HOW TO COMPLETE THIS TASK ::
The reply to the records below should contain exactly the lines from the line with "Viewport: 916px width, 610px height." through the line with "Image resolution: width=195", and nothing besides.

(Source data)
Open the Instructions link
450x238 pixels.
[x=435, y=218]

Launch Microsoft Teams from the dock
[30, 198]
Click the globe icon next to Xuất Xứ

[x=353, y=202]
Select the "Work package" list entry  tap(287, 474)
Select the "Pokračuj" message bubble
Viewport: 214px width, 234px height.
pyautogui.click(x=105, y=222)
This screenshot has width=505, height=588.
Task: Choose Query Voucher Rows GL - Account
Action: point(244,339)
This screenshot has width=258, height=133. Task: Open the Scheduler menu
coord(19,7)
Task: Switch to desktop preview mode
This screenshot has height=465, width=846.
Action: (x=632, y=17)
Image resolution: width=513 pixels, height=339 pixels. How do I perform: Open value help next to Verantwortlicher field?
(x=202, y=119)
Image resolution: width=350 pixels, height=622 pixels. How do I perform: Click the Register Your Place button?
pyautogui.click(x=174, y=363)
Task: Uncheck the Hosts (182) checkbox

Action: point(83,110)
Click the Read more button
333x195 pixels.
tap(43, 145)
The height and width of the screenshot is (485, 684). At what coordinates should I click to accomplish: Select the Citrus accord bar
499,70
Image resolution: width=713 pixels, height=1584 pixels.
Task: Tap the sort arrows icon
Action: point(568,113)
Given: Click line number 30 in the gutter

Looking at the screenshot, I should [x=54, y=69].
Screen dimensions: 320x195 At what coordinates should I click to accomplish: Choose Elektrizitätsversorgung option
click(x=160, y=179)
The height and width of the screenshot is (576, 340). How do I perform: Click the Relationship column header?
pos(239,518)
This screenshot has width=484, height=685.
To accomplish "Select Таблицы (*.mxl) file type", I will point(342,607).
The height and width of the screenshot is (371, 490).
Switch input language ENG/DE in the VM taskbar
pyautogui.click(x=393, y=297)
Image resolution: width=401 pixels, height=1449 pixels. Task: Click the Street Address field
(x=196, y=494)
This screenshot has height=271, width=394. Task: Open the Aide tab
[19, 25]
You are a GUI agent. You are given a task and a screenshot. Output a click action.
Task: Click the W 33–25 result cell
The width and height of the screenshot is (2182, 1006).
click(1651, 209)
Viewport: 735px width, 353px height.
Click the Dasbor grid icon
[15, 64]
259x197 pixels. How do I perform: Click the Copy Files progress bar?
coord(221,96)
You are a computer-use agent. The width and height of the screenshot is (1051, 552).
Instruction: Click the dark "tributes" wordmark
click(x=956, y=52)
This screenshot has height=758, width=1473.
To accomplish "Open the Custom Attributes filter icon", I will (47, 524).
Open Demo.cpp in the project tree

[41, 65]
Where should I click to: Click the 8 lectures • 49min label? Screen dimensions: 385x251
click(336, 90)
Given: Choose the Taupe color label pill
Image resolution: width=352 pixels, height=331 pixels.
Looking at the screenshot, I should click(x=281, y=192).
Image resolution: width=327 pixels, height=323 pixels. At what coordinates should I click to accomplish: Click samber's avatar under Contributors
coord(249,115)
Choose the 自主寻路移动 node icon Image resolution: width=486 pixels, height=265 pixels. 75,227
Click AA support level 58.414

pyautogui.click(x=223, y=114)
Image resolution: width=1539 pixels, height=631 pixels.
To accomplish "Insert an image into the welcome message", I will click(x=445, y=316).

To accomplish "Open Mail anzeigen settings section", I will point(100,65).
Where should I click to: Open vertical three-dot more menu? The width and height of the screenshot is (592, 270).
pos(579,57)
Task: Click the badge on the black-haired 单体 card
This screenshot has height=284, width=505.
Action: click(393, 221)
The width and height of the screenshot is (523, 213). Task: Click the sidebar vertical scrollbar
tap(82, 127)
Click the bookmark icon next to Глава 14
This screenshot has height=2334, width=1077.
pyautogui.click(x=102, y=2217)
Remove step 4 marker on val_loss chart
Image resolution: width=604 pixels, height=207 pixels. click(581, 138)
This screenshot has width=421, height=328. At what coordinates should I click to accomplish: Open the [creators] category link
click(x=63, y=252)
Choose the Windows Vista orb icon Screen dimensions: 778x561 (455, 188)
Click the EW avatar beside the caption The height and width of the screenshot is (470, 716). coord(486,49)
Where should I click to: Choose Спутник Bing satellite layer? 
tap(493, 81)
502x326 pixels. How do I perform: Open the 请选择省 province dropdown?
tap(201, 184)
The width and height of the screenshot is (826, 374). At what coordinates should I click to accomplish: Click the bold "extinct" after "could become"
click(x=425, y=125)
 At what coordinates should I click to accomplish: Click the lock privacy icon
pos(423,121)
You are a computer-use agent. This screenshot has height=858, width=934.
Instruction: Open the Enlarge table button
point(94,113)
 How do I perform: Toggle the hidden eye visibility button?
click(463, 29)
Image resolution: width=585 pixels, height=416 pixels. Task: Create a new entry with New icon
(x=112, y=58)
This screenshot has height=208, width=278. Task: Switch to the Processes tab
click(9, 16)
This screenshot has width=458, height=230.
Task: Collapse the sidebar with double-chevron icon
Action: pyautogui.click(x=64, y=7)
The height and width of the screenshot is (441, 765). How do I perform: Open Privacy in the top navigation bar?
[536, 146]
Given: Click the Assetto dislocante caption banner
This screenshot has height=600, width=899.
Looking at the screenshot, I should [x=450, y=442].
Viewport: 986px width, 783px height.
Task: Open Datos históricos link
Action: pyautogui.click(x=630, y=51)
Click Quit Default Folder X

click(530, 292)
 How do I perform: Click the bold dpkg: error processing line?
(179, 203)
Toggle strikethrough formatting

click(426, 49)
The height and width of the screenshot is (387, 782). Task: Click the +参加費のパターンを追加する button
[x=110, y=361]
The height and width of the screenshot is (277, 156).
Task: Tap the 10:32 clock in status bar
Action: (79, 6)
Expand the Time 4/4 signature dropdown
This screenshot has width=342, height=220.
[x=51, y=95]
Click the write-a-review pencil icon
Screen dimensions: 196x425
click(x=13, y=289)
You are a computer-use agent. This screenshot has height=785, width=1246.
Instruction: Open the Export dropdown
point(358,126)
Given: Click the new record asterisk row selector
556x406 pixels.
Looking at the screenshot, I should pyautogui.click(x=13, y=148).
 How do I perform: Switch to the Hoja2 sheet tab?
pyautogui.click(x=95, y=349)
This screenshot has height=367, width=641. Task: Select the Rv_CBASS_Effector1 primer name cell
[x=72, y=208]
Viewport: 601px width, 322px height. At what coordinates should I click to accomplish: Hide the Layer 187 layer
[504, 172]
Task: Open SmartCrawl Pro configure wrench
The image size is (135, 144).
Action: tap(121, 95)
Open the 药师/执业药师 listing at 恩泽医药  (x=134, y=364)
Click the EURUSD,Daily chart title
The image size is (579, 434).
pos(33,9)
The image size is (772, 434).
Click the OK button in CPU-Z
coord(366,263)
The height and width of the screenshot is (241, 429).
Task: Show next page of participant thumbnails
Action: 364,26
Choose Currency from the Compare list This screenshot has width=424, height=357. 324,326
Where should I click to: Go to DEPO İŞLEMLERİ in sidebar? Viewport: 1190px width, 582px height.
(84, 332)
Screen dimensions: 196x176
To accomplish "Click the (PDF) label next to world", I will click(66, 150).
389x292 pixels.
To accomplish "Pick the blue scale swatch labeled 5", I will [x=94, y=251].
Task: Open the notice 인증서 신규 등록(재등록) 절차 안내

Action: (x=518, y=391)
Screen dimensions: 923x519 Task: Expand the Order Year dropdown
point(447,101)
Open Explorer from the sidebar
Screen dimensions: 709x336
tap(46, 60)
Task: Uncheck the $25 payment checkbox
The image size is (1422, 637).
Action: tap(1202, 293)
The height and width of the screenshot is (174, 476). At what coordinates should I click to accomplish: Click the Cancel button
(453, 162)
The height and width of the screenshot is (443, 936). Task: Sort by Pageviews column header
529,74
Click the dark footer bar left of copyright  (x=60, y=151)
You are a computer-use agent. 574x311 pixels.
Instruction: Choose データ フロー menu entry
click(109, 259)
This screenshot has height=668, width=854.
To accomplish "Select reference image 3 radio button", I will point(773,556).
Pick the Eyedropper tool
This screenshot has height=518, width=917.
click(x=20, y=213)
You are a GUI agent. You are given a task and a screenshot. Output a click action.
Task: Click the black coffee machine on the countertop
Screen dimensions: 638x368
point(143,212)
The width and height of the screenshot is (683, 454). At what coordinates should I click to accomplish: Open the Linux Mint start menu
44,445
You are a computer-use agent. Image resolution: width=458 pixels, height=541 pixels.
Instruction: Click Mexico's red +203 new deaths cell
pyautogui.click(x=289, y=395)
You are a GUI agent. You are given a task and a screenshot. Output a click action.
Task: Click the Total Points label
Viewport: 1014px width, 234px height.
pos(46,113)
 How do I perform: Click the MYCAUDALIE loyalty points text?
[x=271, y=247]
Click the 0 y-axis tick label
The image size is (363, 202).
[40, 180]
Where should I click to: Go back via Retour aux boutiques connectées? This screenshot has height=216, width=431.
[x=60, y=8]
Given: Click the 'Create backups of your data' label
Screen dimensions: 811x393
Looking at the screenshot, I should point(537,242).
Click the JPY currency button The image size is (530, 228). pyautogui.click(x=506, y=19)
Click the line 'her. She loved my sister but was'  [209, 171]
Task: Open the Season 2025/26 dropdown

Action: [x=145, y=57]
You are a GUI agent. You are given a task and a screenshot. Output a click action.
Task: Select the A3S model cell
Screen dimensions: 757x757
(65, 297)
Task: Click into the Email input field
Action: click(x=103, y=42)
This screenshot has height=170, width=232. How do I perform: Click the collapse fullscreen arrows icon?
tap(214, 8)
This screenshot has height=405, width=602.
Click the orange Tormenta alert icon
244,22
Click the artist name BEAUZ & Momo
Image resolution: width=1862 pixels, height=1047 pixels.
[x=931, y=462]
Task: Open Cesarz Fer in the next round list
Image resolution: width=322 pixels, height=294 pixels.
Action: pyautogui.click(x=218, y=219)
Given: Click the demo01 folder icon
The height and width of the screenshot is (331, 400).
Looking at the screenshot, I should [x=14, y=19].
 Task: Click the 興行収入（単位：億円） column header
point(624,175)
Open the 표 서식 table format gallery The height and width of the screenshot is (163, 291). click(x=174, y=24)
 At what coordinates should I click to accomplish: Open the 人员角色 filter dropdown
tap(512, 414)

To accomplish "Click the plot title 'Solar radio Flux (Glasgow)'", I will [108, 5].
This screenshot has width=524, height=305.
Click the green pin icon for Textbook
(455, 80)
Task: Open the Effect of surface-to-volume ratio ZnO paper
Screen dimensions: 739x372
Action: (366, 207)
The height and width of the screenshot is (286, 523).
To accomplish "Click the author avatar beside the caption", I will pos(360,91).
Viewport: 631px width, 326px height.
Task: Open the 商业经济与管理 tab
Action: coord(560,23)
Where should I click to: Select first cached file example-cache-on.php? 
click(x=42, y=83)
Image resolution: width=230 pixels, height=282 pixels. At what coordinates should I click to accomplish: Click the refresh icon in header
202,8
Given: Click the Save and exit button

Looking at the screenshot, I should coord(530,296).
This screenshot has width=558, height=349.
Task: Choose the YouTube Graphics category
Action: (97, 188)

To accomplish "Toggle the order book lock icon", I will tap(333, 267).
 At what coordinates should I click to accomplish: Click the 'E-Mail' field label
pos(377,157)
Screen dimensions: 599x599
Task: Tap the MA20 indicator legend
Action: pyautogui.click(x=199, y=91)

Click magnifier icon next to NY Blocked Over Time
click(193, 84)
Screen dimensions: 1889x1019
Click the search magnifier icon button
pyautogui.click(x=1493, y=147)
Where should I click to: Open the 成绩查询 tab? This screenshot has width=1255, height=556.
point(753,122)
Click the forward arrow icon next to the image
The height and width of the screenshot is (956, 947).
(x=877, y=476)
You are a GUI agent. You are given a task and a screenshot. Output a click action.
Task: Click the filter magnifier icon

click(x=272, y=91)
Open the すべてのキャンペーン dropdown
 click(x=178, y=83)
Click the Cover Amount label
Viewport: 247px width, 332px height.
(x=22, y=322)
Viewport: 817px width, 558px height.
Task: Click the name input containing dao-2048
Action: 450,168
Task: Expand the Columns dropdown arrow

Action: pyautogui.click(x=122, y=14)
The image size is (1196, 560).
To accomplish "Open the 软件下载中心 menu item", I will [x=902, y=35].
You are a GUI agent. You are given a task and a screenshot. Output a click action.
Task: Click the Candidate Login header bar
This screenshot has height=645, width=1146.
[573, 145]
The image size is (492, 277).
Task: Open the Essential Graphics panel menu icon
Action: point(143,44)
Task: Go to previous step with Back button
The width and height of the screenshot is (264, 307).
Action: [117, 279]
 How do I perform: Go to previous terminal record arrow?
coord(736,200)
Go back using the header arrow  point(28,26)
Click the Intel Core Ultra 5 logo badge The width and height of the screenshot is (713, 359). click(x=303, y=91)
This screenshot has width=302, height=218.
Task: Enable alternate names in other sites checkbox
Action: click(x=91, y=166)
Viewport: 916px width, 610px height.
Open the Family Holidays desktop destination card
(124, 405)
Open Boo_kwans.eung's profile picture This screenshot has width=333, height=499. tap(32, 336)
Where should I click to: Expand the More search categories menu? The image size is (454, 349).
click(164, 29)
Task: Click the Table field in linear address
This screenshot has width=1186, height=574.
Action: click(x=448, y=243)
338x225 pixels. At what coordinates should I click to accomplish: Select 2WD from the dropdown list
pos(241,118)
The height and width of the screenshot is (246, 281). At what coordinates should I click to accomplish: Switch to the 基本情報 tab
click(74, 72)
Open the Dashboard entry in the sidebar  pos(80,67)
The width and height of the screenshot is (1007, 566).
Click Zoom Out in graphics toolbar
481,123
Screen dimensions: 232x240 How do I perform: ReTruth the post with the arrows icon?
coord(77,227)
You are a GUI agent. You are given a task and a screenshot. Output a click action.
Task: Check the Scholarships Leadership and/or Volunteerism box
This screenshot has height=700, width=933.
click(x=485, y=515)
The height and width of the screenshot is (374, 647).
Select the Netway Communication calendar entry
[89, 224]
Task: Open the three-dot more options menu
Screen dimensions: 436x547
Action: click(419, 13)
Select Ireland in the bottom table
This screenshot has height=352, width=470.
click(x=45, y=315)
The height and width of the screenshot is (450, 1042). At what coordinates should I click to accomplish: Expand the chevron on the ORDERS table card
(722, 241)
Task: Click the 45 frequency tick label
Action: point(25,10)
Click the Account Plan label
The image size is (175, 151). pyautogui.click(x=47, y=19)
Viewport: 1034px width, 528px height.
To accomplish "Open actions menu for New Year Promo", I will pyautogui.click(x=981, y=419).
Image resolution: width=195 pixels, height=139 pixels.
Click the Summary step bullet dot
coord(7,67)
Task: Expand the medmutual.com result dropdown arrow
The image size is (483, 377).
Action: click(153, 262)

WRITTEN ANSWER ::
Viewport: 916px width, 610px height.
Open the Family Holidays desktop destination card
(124, 405)
Open Boo_kwans.eung's profile picture This screenshot has width=333, height=499. tap(32, 336)
Where should I click to: Expand the More search categories menu? The image size is (454, 349).
click(164, 29)
Task: Click the Table field in linear address
This screenshot has width=1186, height=574.
Action: click(x=448, y=243)
338x225 pixels. At what coordinates should I click to accomplish: Select 2WD from the dropdown list
pos(241,118)
The height and width of the screenshot is (246, 281). At what coordinates should I click to accomplish: Switch to the 基本情報 tab
click(74, 72)
Open the Dashboard entry in the sidebar  pos(80,67)
The width and height of the screenshot is (1007, 566).
Click Zoom Out in graphics toolbar
481,123
Screen dimensions: 232x240 How do I perform: ReTruth the post with the arrows icon?
coord(77,227)
You are a GUI agent. You are given a task and a screenshot. Output a click action.
Task: Check the Scholarships Leadership and/or Volunteerism box
This screenshot has height=700, width=933.
click(x=485, y=515)
The height and width of the screenshot is (374, 647).
Select the Netway Communication calendar entry
[89, 224]
Task: Open the three-dot more options menu
Screen dimensions: 436x547
Action: click(419, 13)
Select Ireland in the bottom table
This screenshot has height=352, width=470.
click(x=45, y=315)
The height and width of the screenshot is (450, 1042). At what coordinates should I click to accomplish: Expand the chevron on the ORDERS table card
(722, 241)
Task: Click the 45 frequency tick label
Action: point(25,10)
Click the Account Plan label
The image size is (175, 151). pyautogui.click(x=47, y=19)
Viewport: 1034px width, 528px height.
To accomplish "Open actions menu for New Year Promo", I will pyautogui.click(x=981, y=419).
Image resolution: width=195 pixels, height=139 pixels.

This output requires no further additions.